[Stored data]

==============================

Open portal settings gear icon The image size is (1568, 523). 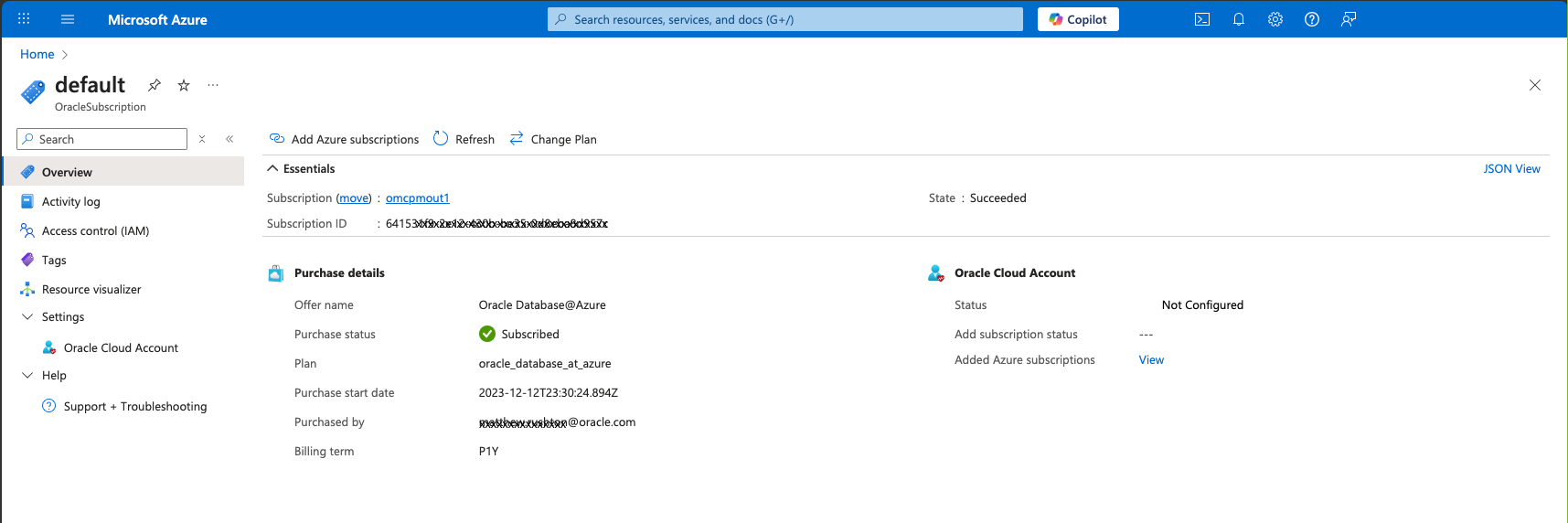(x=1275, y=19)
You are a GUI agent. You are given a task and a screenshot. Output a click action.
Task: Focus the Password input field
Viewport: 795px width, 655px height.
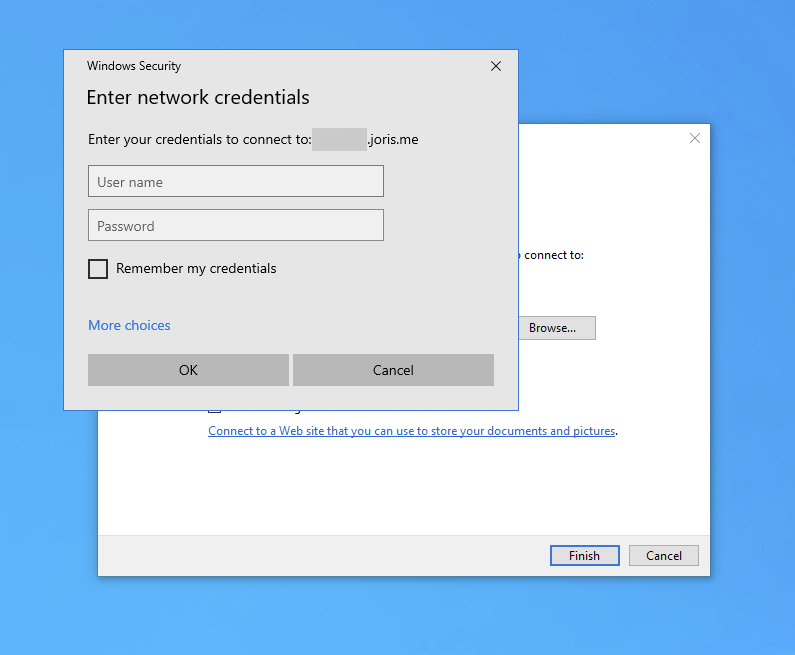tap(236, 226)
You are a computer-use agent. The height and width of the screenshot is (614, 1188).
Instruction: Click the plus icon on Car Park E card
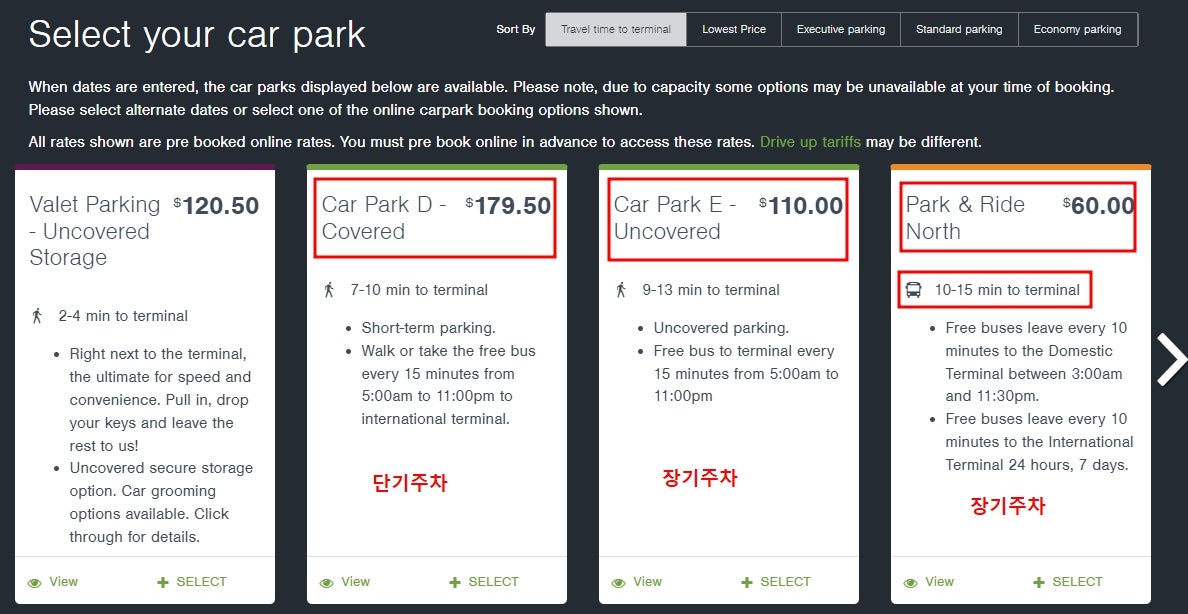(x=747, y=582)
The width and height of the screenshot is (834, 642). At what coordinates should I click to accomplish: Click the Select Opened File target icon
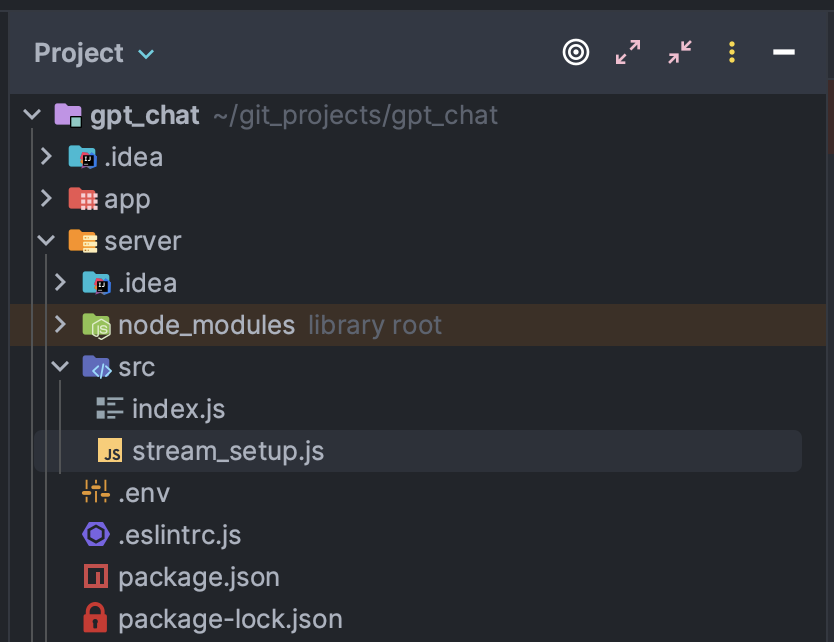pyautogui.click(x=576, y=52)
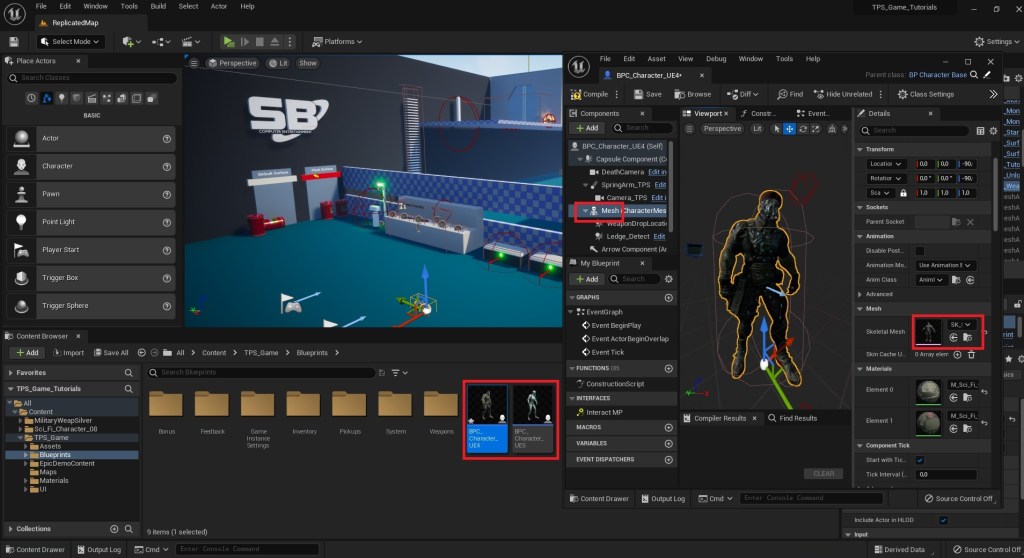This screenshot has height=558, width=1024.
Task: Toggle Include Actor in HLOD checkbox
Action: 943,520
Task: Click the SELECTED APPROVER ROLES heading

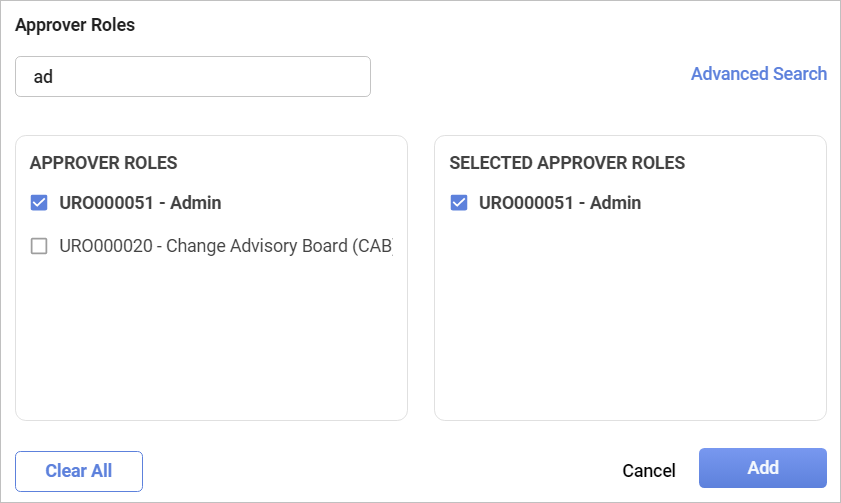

==============================

What you need to do: Repeat word for word the lines beginning at the one with "Instruction: Click the" and ending at the final line of the records above, both included, and no others. Leave the pictures out.

Solution to the exercise:
Instruction: Click the plus icon on Car Park E card
(x=747, y=582)
The width and height of the screenshot is (834, 642). At what coordinates should I click to accomplish: Click the Select Opened File target icon
pyautogui.click(x=576, y=52)
This screenshot has height=558, width=1024.
Task: Toggle Include Actor in HLOD checkbox
Action: 943,520
Task: Click the SELECTED APPROVER ROLES heading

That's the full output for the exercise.